BNP Paribas Fortis ins Fadenkreuz
"BNP-Paribas: Monster-Geldbuße lässt um Dividende bangen", so die Schlagzeile von L'Echo. Die französische Großbank BNP-Paribas könnte in den USA eine Geldbuße von zehn Milliarden Dollar aufgebrummt bekommen. Die Bank soll die amerikanische Embargo-Politik unterlaufen haben. Demnach hat sie Geschäfte mit Ländern gemacht, die auf der Schwarzen Liste standen. Sollte die Monstergeldbuße tatsächlich verhängt werden, dann müssten die Anleger wohl auf ihre Dividenden verzichten, orakeln L'Echo und auch Het Nieuwsblad.
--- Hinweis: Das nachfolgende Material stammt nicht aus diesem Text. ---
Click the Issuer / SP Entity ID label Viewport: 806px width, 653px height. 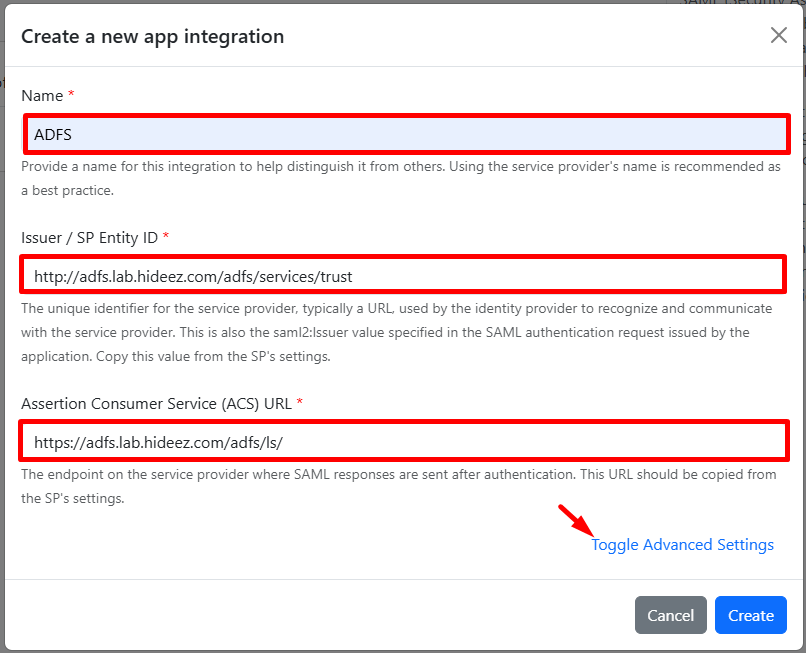point(90,237)
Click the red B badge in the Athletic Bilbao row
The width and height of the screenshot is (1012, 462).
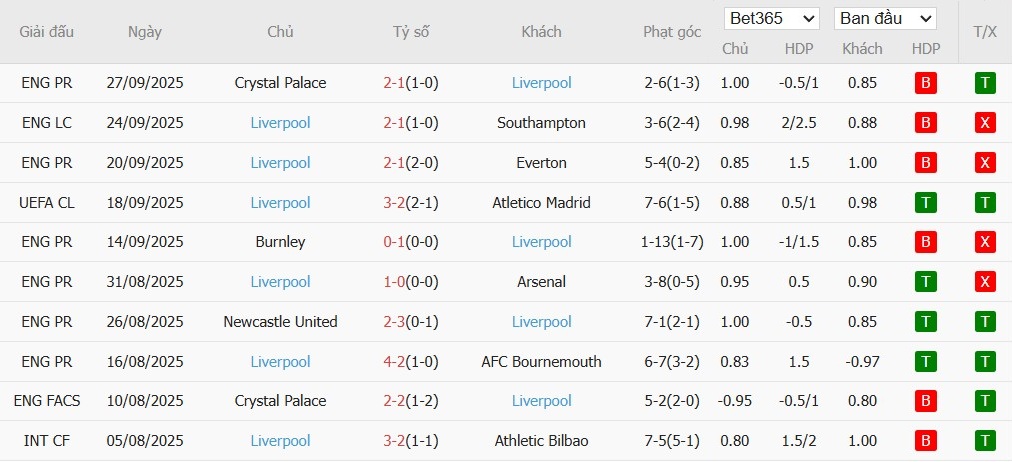tap(926, 441)
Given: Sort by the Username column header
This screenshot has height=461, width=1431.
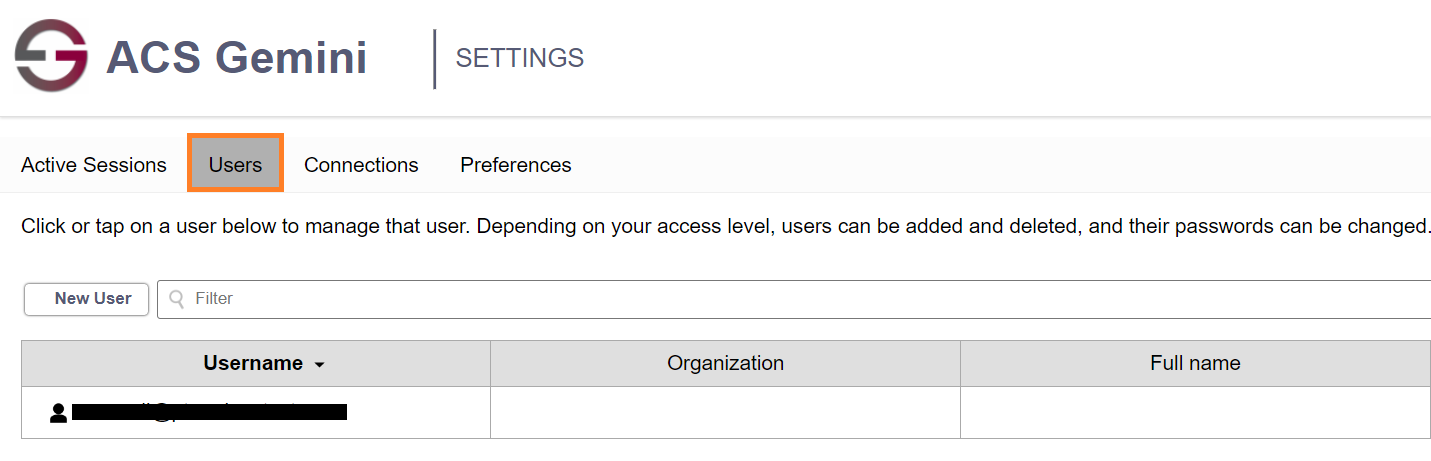Looking at the screenshot, I should pos(253,364).
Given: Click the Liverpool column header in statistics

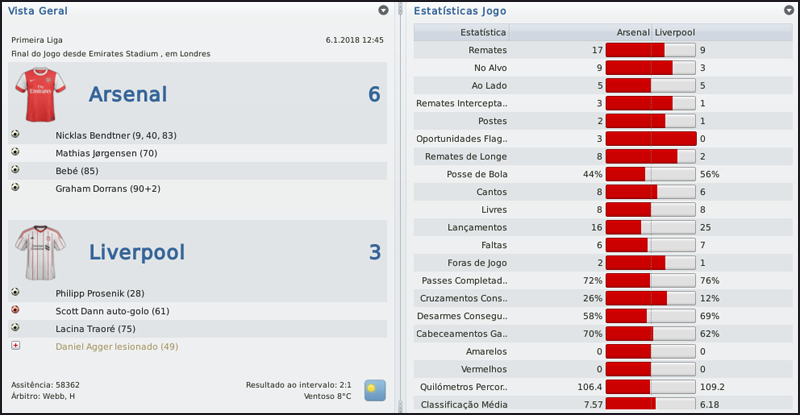Looking at the screenshot, I should [676, 32].
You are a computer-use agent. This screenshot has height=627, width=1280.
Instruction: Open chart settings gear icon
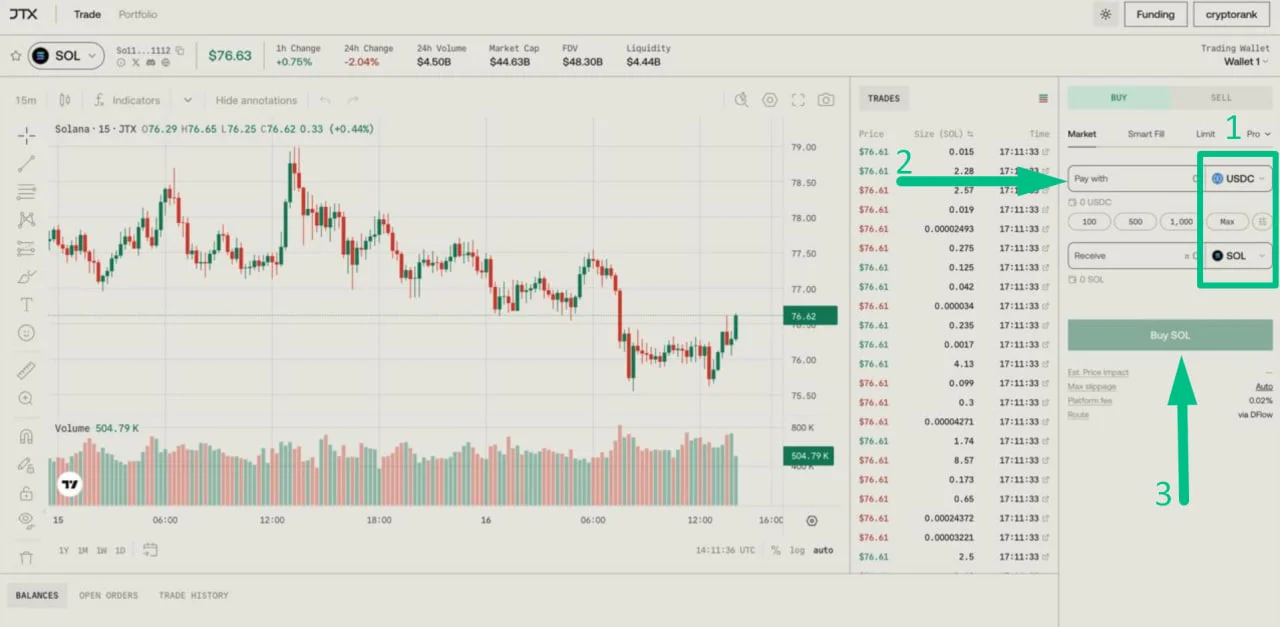pyautogui.click(x=770, y=100)
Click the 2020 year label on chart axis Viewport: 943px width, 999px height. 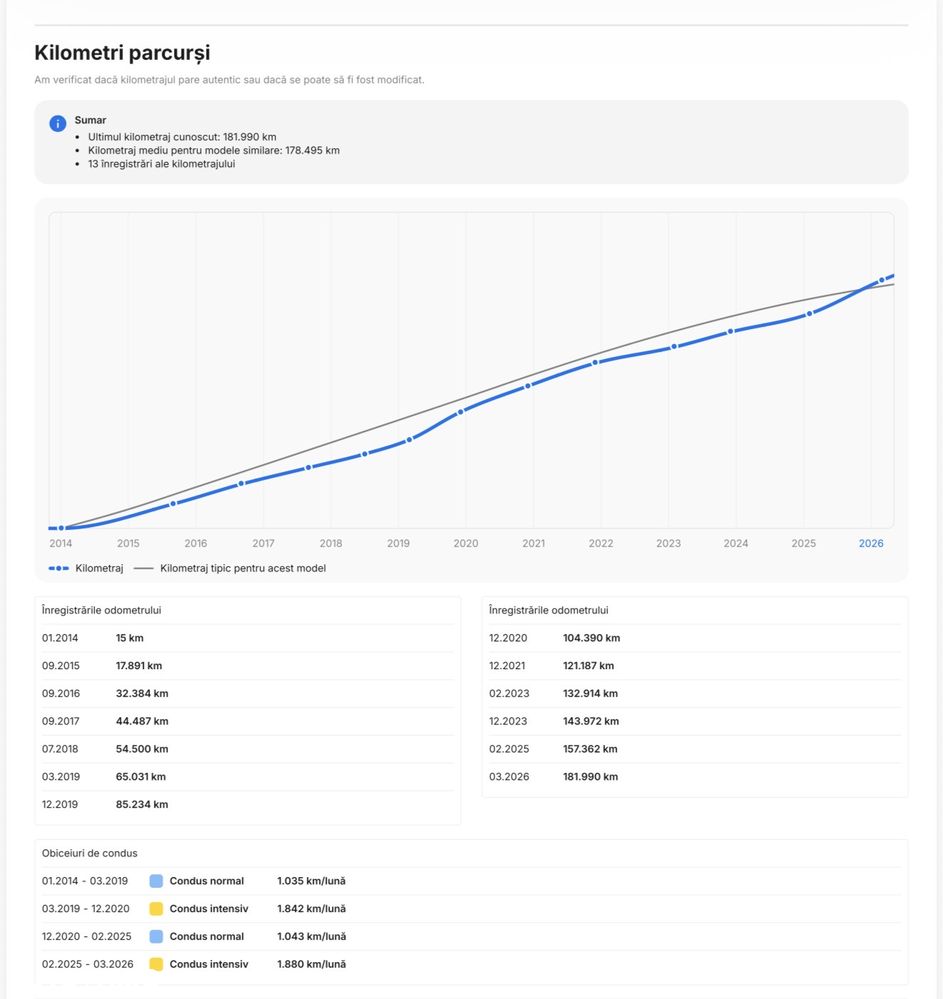(466, 544)
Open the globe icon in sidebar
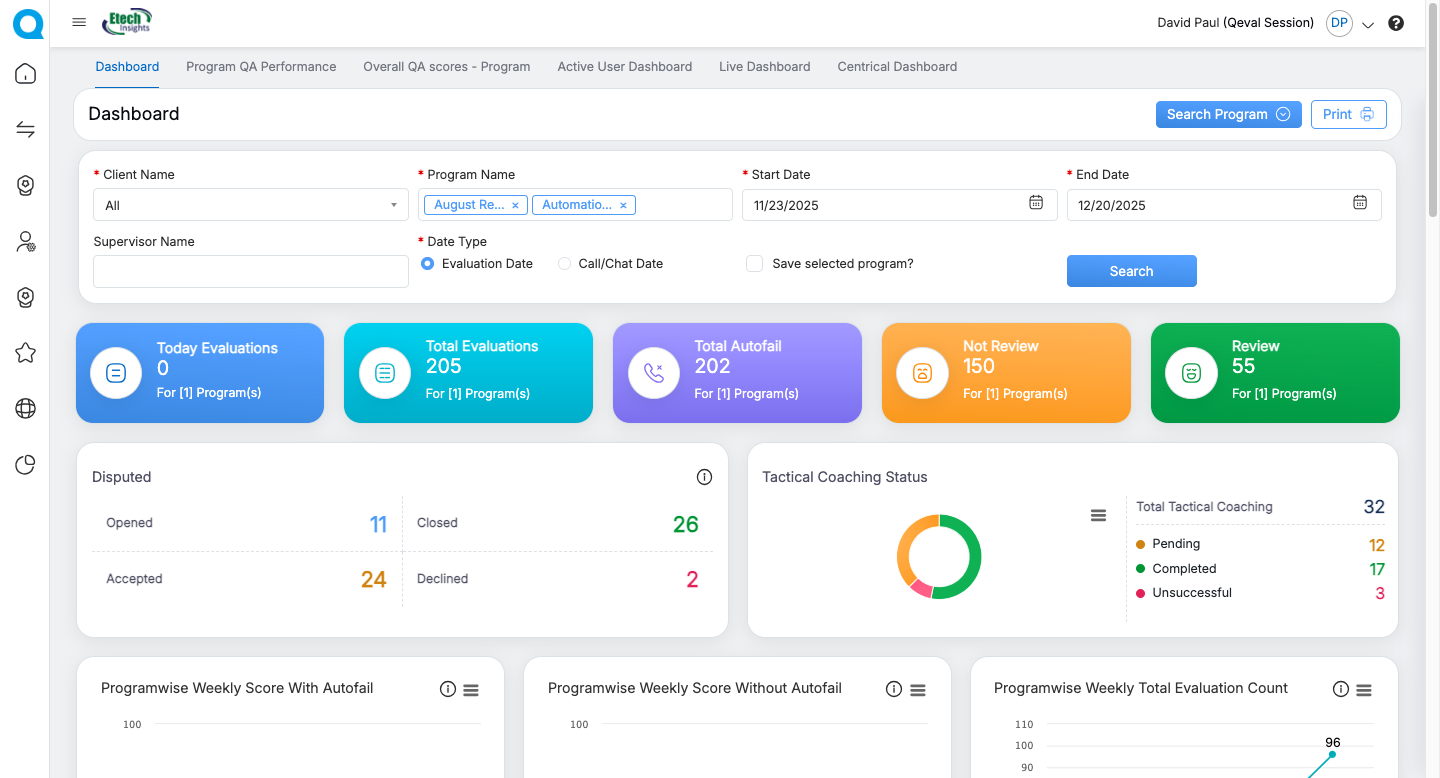The height and width of the screenshot is (778, 1440). 26,408
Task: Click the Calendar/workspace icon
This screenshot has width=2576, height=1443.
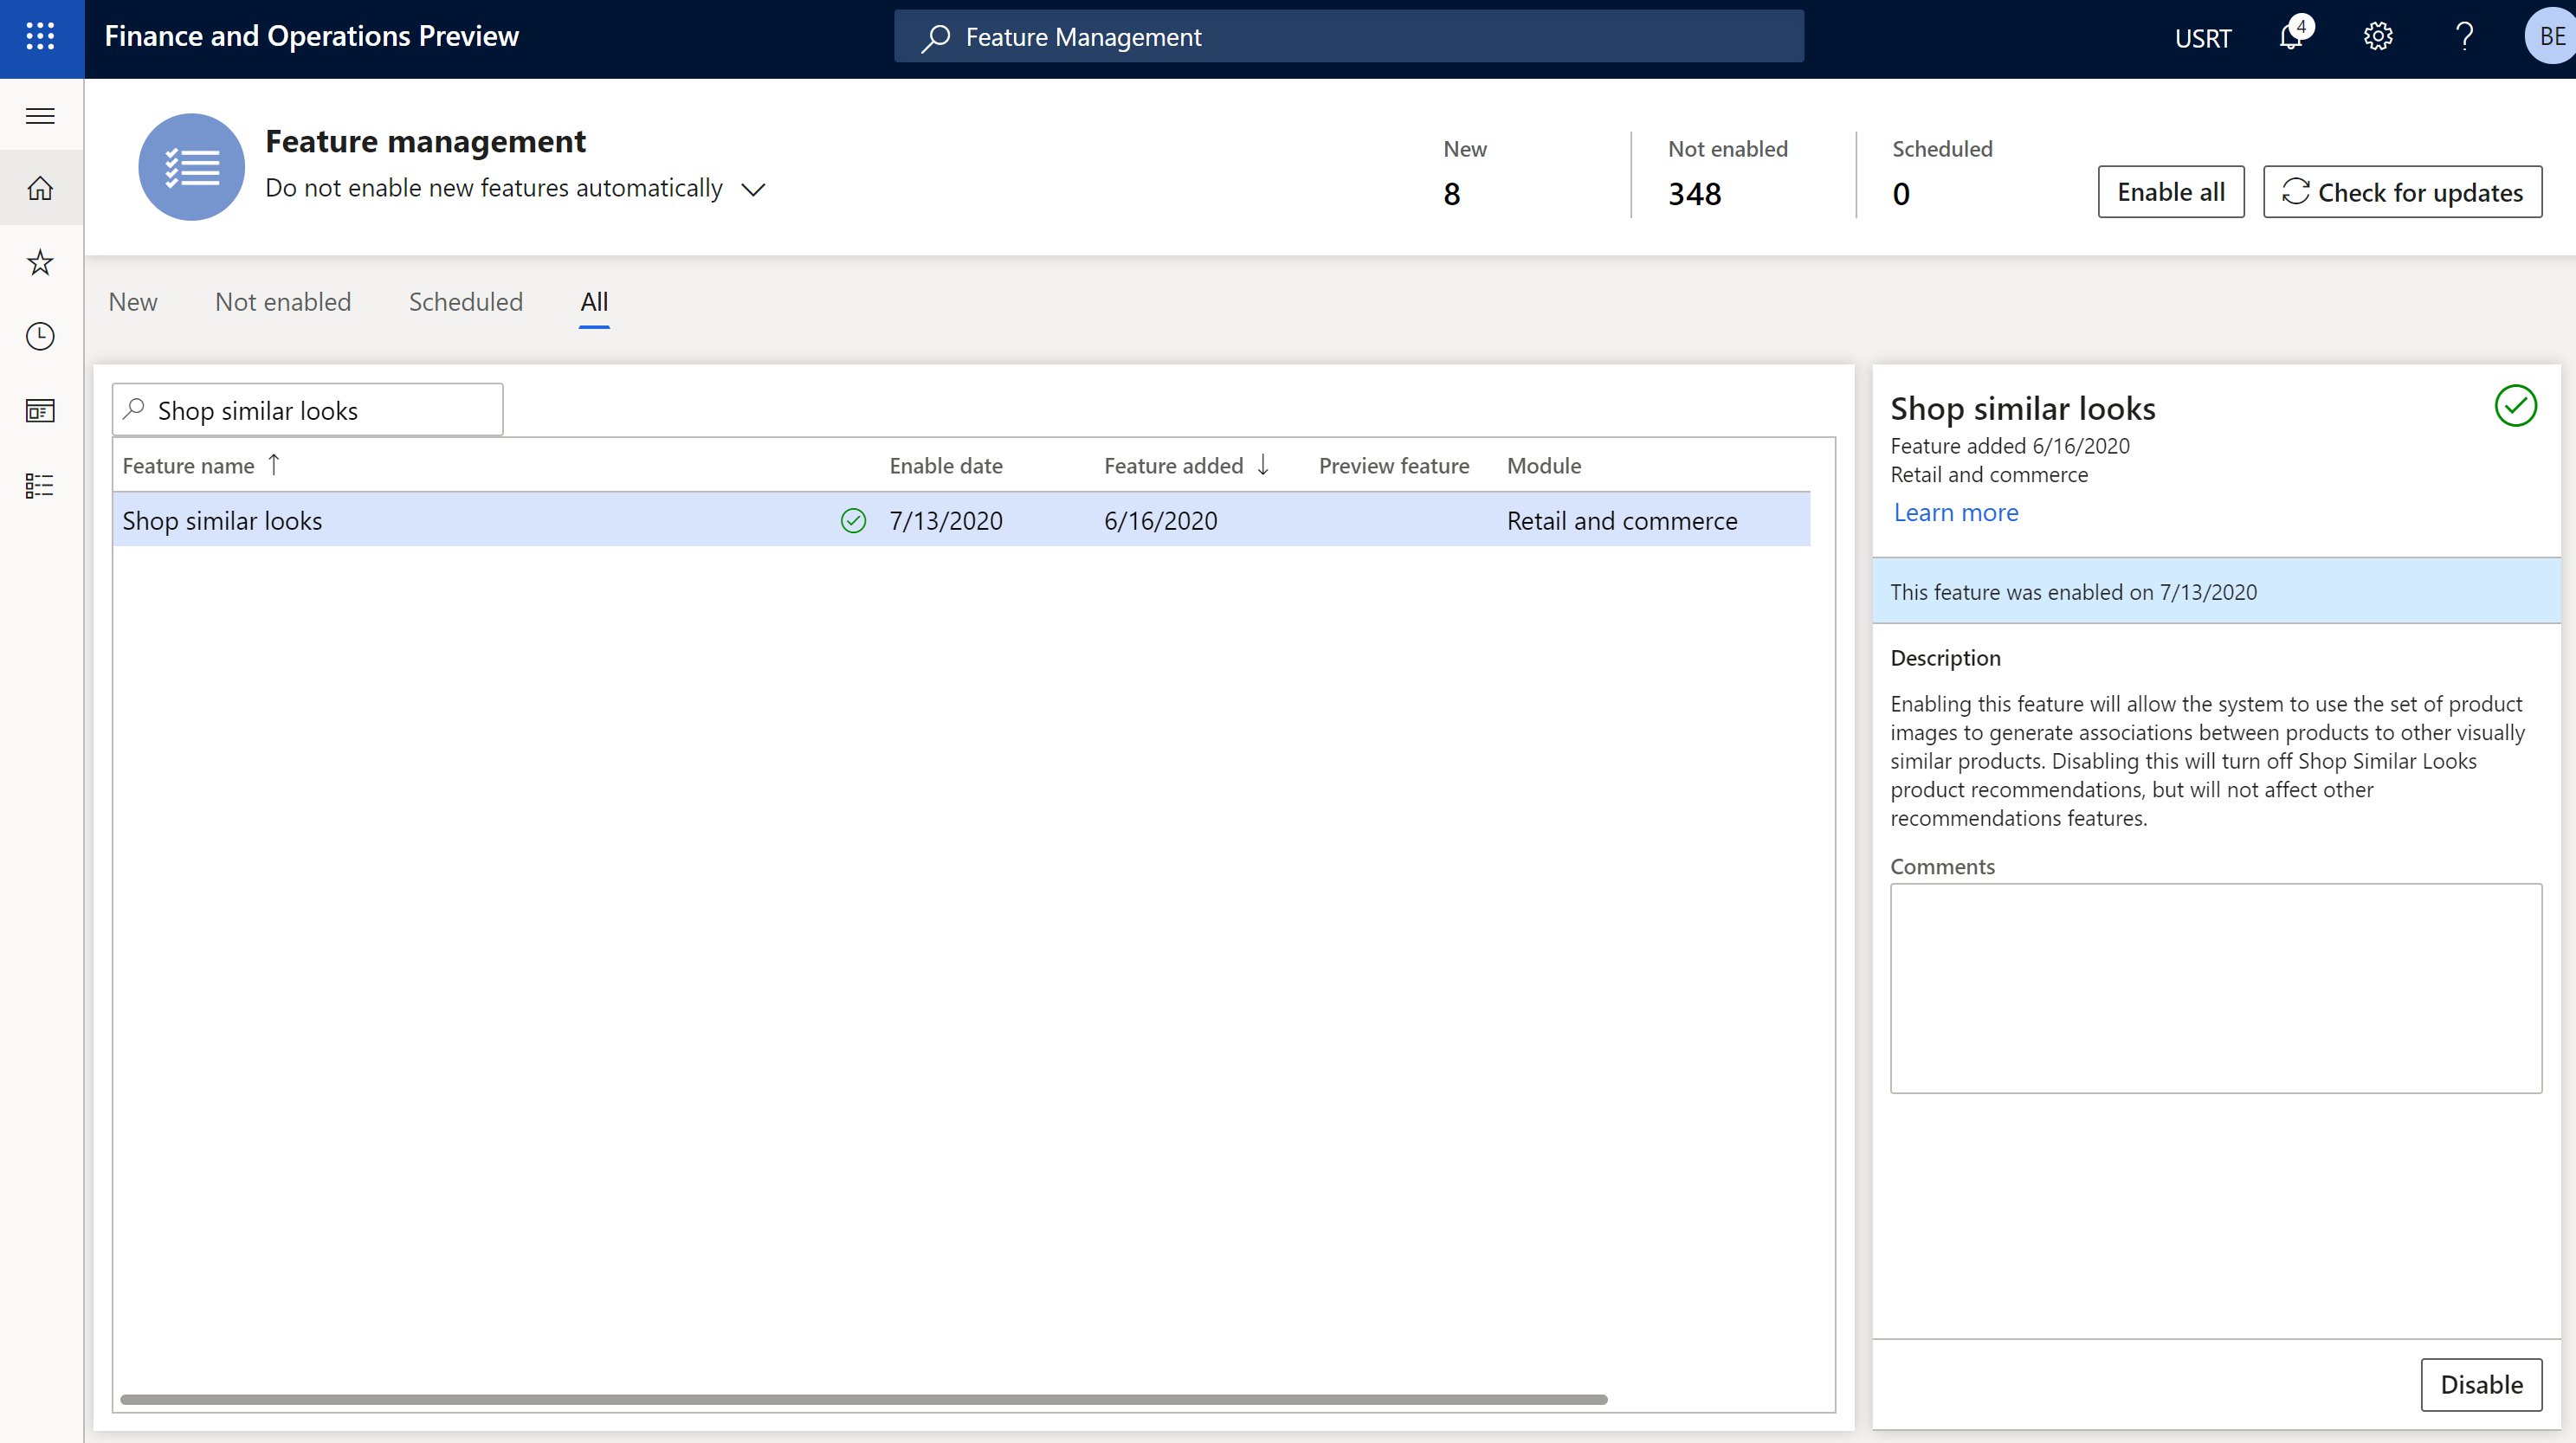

Dabei nicht vergessen: Der belgische Staat ist einer der größten Einzelaktionäre. Im vergangenen Jahr hat Belgien dafür 192 Millionen Euro kassiert.
"Hat der Staat da auf das falsche Pferd gewettet?", fragt sich L'Echo in seinem Leitartikel. Noch vor einiger Zeit hätte Belgien seine BNP Paribas-Aktien gewinnbringend verkaufen können. Jetzt ist der Kurs auf Talfahrt. Von den ausbleibenden Dividenden ganz zu schweigen.
Die Bankenwelt scheint immer noch nicht verstanden zu haben, wettert Le Soir in seinem Leitartikel. Und selbst die Vertreter des Staates in den Verwaltungsräten scheinen es nicht zu schaffen, die Finanzwirtschaft zu bändigen.